Inquinamento Ilva, rischio infrazione per l'Italia
ROMA — Secondo Marcello Vernola è molto probabile che il governo italiano non abbia ancora ottemperato alle richieste dell'Unione europea, non abbia cioè ancora recepito appieno la direttiva IPPC sulle emissioni industriali e non l'abbia quindi applicata, nonostante il primo avvertimento scritto che obbligava l'Italia a presentare entro il 6 luglio eventuali osservazioni allo stesso richiamo. Di qui l'interrogazione presentata dall'eurodeputato Pdl - segue altre sulla stessa materia - il 14 scorso, con cui chiede di avere certezza sul comportamento italiano e, nel caso di negligenza, «quali misure intende imporre la Commissione per sanzionare i ritardi e le inadempienze dello Stato italiano ».

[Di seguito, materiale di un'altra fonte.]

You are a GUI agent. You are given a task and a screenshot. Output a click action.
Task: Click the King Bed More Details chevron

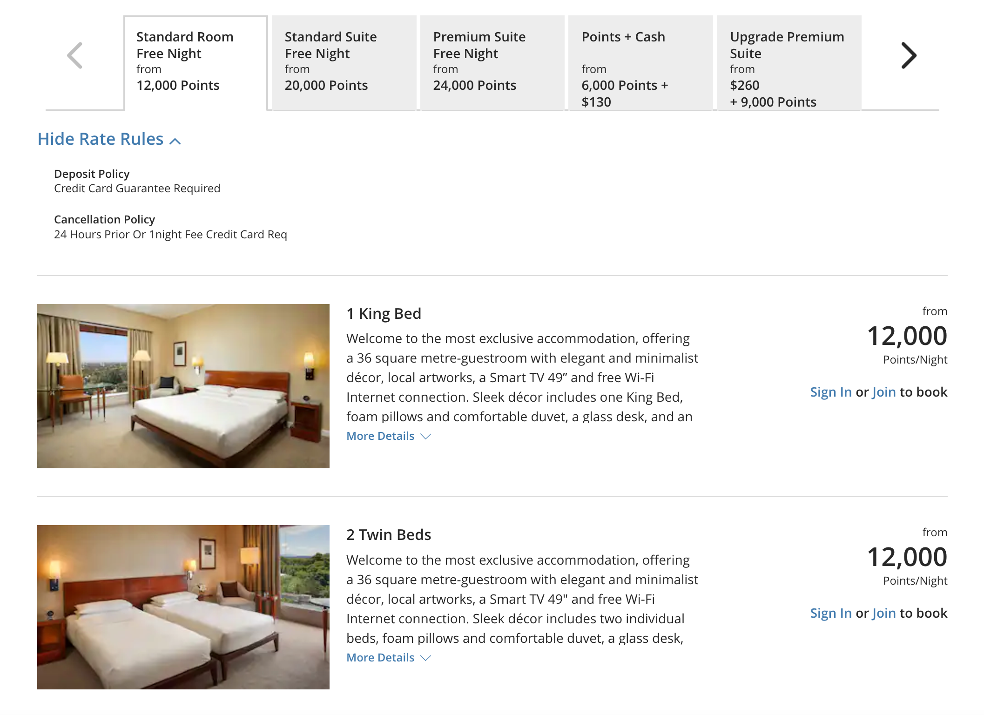[x=425, y=437]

Interrogazioni di Vernola, risposte del commissario Dimas si sono intrecciate dal giugno 2007, in merito alle emissioni inquinanti degli impianti industriali tarantini. Vernola pone l'accento sul colosso siderurgico dell'Ilva, ma il tema riguarda anche Cementir, Eni/Power, Eni, Amiu chiamate ad adeguare il livello delle loro emissioni ai parametri europei. In realtà un provvedimento cogente in tal senso - per dotarsi cioè dell'Aia, Autorizzazione integrata ambientale - non è stato mai predisposto dal governo italiano, nè in Puglia nè nel resto del Paese, e anche l'accordo di programma sottoscritto l'11 aprile scorso - fuori tempo massimo e a due giorni dal voto - tra la Regione e il ministero dell'Ambiente guidato da Alfonso Pecoraro Scanio (capolista Arcobaleno nel Tacco) di fatto non è altro che un'ulteriore dilazione delle prescrizioni, perchè disciplina tempi e modalità autorizzativi. Di fatto, in base ai testi delle interrogazioni e delle risposte del commissario Ue, è davvero probabile che l'Italia sia inadempimenti. Questo cosa può comportare?
«Dopo il primo richiamo e in assenza di una risposta adeguata dovrebbe scattare la sanzione per l'Italia - spiega Vernola - quantificabile in centinaia di milioni. Soldi che verrebbero decurtati dai fondi destinati al nostro Paese e di cui lo Stato si avvarrebbe sulla Regione. Non dimentichiamo - aggiunge l'europarlamentare Pdl - che si sta ancora parlando della vecchia direttiva. A settembre cominceremo a discutere di quella nuova, ancora più severa, perchè la Ue in materia ambientale e di tutela della salute non fa sconti a nessuno». Conclude Vernola: «A questo punto dobbiamo chiederci: è preferibile pagare 500, 600 milioni di penale o piuttosto dare incentivi ad Ilva perché si metta in regola? ». Il colosso dell'acciaio, di suo, starebbe già lavorando in questa direzione (500 milioni di investimento) per presentarsi all'appuntamento del nuovo accordo di programma fissato nel 2009 nelle migliori condizioni.